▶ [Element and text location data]
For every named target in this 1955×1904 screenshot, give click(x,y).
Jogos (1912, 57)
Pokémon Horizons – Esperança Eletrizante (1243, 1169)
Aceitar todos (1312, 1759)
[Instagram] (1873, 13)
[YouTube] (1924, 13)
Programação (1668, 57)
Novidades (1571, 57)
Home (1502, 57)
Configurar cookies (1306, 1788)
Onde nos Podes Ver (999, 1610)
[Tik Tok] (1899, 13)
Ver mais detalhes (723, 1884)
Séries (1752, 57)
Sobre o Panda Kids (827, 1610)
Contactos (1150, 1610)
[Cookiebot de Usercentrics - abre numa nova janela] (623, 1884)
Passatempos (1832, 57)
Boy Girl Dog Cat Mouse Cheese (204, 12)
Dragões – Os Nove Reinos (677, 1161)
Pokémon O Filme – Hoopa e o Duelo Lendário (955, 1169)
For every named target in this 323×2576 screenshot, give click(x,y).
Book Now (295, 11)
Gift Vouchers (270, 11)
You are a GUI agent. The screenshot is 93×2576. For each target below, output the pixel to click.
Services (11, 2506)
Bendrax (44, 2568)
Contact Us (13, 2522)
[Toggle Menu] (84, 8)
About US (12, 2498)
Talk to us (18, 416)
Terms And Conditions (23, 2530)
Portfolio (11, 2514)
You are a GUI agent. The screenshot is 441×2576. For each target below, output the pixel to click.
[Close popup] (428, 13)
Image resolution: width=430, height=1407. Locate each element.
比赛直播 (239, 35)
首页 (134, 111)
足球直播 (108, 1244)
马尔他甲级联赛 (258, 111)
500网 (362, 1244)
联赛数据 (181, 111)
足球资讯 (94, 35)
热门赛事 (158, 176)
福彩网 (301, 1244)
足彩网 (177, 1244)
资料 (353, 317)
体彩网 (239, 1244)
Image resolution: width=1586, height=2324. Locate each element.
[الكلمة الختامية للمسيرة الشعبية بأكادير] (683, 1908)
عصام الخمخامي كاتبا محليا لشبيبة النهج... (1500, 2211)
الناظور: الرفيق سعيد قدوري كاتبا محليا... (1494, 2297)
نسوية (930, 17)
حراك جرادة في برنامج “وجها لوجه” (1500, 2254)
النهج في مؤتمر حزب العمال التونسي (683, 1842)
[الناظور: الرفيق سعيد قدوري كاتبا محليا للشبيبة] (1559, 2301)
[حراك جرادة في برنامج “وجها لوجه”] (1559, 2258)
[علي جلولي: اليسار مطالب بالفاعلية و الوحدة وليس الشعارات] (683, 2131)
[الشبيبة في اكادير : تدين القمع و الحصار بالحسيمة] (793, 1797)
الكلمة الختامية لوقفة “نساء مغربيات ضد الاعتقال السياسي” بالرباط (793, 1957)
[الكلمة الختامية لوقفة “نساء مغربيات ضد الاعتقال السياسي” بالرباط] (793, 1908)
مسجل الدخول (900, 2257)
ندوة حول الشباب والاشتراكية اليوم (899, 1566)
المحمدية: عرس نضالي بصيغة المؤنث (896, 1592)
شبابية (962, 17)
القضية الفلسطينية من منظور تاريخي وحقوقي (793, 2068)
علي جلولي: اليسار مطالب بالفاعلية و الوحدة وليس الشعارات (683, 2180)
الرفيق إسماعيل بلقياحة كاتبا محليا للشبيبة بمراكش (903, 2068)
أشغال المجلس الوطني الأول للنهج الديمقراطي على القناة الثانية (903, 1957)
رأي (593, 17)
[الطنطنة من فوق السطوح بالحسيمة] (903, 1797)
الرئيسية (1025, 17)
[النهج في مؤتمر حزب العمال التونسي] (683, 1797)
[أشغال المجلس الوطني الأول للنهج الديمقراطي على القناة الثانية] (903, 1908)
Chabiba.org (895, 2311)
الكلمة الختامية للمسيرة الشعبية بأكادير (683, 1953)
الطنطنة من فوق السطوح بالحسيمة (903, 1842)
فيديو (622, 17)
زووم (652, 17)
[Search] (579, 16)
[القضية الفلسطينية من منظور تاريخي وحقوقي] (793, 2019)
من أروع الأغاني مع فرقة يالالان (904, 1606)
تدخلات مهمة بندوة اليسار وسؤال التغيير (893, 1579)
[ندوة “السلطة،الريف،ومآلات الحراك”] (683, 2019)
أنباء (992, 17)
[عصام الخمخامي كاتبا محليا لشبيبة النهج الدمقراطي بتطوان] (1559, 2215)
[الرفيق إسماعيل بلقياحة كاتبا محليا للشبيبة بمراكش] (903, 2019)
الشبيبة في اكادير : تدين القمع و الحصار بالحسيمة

▶ [Required work] Return every line of the data above, unchanged and in the same order.

▶ [Solution to this exercise]
For every named target in this 1955×1904 screenshot, give click(x,y).
Jogos (1912, 57)
Pokémon Horizons – Esperança Eletrizante (1243, 1169)
Aceitar todos (1312, 1759)
[Instagram] (1873, 13)
[YouTube] (1924, 13)
Programação (1668, 57)
Novidades (1571, 57)
Home (1502, 57)
Configurar cookies (1306, 1788)
Onde nos Podes Ver (999, 1610)
[Tik Tok] (1899, 13)
Ver mais detalhes (723, 1884)
Séries (1752, 57)
Sobre o Panda Kids (827, 1610)
Contactos (1150, 1610)
[Cookiebot de Usercentrics - abre numa nova janela] (623, 1884)
Passatempos (1832, 57)
Boy Girl Dog Cat Mouse Cheese (204, 12)
Dragões – Os Nove Reinos (677, 1161)
Pokémon O Filme – Hoopa e o Duelo Lendário (955, 1169)
For every named target in this 323×2576 screenshot, give click(x,y).
Book Now (295, 11)
Gift Vouchers (270, 11)
You are a GUI agent. The screenshot is 93×2576. For each target below, output the pixel to click.
Services (11, 2506)
Bendrax (44, 2568)
Contact Us (13, 2522)
[Toggle Menu] (84, 8)
About US (12, 2498)
Talk to us (18, 416)
Terms And Conditions (23, 2530)
Portfolio (11, 2514)
You are a GUI agent. The screenshot is 441×2576. For each target below, output the pixel to click.
[Close popup] (428, 13)
Image resolution: width=430, height=1407. Locate each element.
比赛直播 (239, 35)
首页 (134, 111)
足球直播 (108, 1244)
马尔他甲级联赛 (258, 111)
500网 (362, 1244)
联赛数据 (181, 111)
足球资讯 (94, 35)
热门赛事 (158, 176)
福彩网 (301, 1244)
足彩网 (177, 1244)
资料 (353, 317)
体彩网 (239, 1244)
Image resolution: width=1586, height=2324. Locate each element.
[الكلمة الختامية للمسيرة الشعبية بأكادير] (683, 1908)
عصام الخمخامي كاتبا محليا لشبيبة النهج... (1500, 2211)
الناظور: الرفيق سعيد قدوري كاتبا محليا... (1494, 2297)
نسوية (930, 17)
حراك جرادة في برنامج “وجها لوجه” (1500, 2254)
النهج في مؤتمر حزب العمال التونسي (683, 1842)
[الناظور: الرفيق سعيد قدوري كاتبا محليا للشبيبة] (1559, 2301)
[حراك جرادة في برنامج “وجها لوجه”] (1559, 2258)
[علي جلولي: اليسار مطالب بالفاعلية و الوحدة وليس الشعارات] (683, 2131)
[الشبيبة في اكادير : تدين القمع و الحصار بالحسيمة] (793, 1797)
الكلمة الختامية لوقفة “نساء مغربيات ضد الاعتقال السياسي” بالرباط (793, 1957)
[الكلمة الختامية لوقفة “نساء مغربيات ضد الاعتقال السياسي” بالرباط] (793, 1908)
مسجل الدخول (900, 2257)
ندوة حول الشباب والاشتراكية اليوم (899, 1566)
المحمدية: عرس نضالي بصيغة المؤنث (896, 1592)
شبابية (962, 17)
القضية الفلسطينية من منظور تاريخي وحقوقي (793, 2068)
علي جلولي: اليسار مطالب بالفاعلية و الوحدة وليس الشعارات (683, 2180)
الرفيق إسماعيل بلقياحة كاتبا محليا للشبيبة بمراكش (903, 2068)
أشغال المجلس الوطني الأول للنهج الديمقراطي على القناة الثانية (903, 1957)
رأي (593, 17)
[الطنطنة من فوق السطوح بالحسيمة] (903, 1797)
الرئيسية (1025, 17)
[النهج في مؤتمر حزب العمال التونسي] (683, 1797)
[أشغال المجلس الوطني الأول للنهج الديمقراطي على القناة الثانية] (903, 1908)
Chabiba.org (895, 2311)
الكلمة الختامية للمسيرة الشعبية بأكادير (683, 1953)
الطنطنة من فوق السطوح بالحسيمة (903, 1842)
فيديو (622, 17)
زووم (652, 17)
[Search] (579, 16)
[القضية الفلسطينية من منظور تاريخي وحقوقي] (793, 2019)
من أروع الأغاني مع فرقة يالالان (904, 1606)
تدخلات مهمة بندوة اليسار وسؤال التغيير (893, 1579)
[ندوة “السلطة،الريف،ومآلات الحراك”] (683, 2019)
أنباء (992, 17)
[عصام الخمخامي كاتبا محليا لشبيبة النهج الدمقراطي بتطوان] (1559, 2215)
[الرفيق إسماعيل بلقياحة كاتبا محليا للشبيبة بمراكش] (903, 2019)
الشبيبة في اكادير : تدين القمع و الحصار بالحسيمة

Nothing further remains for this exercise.